Parin the Manager at Livelihood Café helps Bilal with his school work after work at the Cafe. ©Livelihood Project/2019

Bilal lived with his parents, his three brothers and two sisters. He continued supporting his family in Lebanon until he arrived in Canada in 2016.


“After almost one year of my arrival to Canada I started looking for a job. Through my network I was referred to Livelihood Project” said Bilal “However, I was nervous because I did not speak English very well but I was hired here because I was a newcomer”.


Almost all the employees at the Livelihood Project are refugees and newcomers. 50% of its sale goes to employment of the newcomers.
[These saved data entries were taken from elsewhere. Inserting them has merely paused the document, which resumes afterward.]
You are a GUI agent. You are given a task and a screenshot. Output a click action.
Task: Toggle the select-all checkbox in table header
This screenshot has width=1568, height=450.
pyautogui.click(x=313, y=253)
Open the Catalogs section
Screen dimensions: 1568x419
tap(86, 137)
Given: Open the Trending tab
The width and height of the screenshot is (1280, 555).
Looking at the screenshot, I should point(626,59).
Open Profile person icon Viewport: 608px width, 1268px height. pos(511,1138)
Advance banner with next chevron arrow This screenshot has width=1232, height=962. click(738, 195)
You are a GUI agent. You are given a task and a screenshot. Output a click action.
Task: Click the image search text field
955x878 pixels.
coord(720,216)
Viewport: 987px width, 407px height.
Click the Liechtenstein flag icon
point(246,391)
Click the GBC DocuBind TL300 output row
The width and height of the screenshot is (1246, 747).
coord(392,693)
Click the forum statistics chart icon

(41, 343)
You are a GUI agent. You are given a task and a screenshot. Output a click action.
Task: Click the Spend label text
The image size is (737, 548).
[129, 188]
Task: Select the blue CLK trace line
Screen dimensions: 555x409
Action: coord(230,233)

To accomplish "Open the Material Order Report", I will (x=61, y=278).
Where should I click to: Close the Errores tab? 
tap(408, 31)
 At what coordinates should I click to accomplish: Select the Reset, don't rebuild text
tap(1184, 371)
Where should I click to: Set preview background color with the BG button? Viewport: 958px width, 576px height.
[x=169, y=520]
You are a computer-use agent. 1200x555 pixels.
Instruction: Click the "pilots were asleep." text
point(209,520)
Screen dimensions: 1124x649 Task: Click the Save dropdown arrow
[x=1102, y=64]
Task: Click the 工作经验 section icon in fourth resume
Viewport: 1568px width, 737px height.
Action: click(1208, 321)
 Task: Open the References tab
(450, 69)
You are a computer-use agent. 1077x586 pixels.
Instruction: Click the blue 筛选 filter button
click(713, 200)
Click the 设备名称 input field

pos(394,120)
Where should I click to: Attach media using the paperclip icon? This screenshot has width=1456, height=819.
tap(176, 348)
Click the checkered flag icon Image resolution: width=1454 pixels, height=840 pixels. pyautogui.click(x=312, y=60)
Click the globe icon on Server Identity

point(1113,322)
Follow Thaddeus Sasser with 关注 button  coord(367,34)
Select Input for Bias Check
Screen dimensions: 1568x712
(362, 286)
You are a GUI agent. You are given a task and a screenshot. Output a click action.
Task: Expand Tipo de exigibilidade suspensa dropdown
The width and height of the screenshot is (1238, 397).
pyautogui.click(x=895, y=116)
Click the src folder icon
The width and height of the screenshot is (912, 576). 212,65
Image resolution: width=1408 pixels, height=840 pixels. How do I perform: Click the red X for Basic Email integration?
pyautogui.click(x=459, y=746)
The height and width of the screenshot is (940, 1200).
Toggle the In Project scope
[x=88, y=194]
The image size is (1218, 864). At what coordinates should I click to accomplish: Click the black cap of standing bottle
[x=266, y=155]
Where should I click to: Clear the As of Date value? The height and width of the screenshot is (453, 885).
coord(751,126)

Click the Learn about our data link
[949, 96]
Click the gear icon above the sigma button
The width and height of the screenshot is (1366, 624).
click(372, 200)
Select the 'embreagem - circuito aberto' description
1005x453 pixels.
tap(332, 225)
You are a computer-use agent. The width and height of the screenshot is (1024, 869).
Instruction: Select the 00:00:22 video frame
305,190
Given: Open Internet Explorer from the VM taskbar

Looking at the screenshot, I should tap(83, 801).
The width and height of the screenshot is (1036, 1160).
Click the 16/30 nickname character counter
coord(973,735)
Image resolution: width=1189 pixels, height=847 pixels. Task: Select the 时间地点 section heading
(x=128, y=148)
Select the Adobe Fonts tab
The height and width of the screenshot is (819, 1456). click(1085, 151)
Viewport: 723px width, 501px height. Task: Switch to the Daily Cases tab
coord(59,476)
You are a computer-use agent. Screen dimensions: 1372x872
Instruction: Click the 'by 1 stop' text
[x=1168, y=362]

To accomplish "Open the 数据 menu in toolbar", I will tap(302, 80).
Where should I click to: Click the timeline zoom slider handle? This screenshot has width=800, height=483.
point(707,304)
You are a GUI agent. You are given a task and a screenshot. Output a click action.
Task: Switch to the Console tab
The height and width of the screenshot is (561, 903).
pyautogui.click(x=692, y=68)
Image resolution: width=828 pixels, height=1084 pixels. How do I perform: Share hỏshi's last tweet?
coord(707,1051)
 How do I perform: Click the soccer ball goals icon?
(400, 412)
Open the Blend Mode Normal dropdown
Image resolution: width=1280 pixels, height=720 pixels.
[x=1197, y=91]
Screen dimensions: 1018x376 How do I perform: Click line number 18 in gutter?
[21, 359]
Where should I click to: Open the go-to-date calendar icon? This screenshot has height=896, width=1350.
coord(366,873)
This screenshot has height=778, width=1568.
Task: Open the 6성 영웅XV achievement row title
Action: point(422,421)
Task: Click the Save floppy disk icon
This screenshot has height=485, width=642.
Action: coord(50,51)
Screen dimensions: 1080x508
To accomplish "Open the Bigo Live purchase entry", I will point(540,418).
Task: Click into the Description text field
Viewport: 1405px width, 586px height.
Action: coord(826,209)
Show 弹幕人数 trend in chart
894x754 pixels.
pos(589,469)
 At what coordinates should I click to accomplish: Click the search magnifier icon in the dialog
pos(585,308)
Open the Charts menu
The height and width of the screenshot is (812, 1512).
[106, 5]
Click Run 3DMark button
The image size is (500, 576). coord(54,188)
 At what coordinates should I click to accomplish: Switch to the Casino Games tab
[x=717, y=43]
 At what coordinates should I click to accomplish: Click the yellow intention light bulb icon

Livelihood Project believes in the human spirit to adapt to change alongside the evolving technological environment. It continuously helps the refugees and newcomers to adapt to their community and work environment through skill development trainings and learn about the future of work in Canada.


“Working at the Livelihood Café helped me to build confident in working and communicating with people in a professional way.” Said Bilal “I learnt how an organization works and how the technology has changed the way we work”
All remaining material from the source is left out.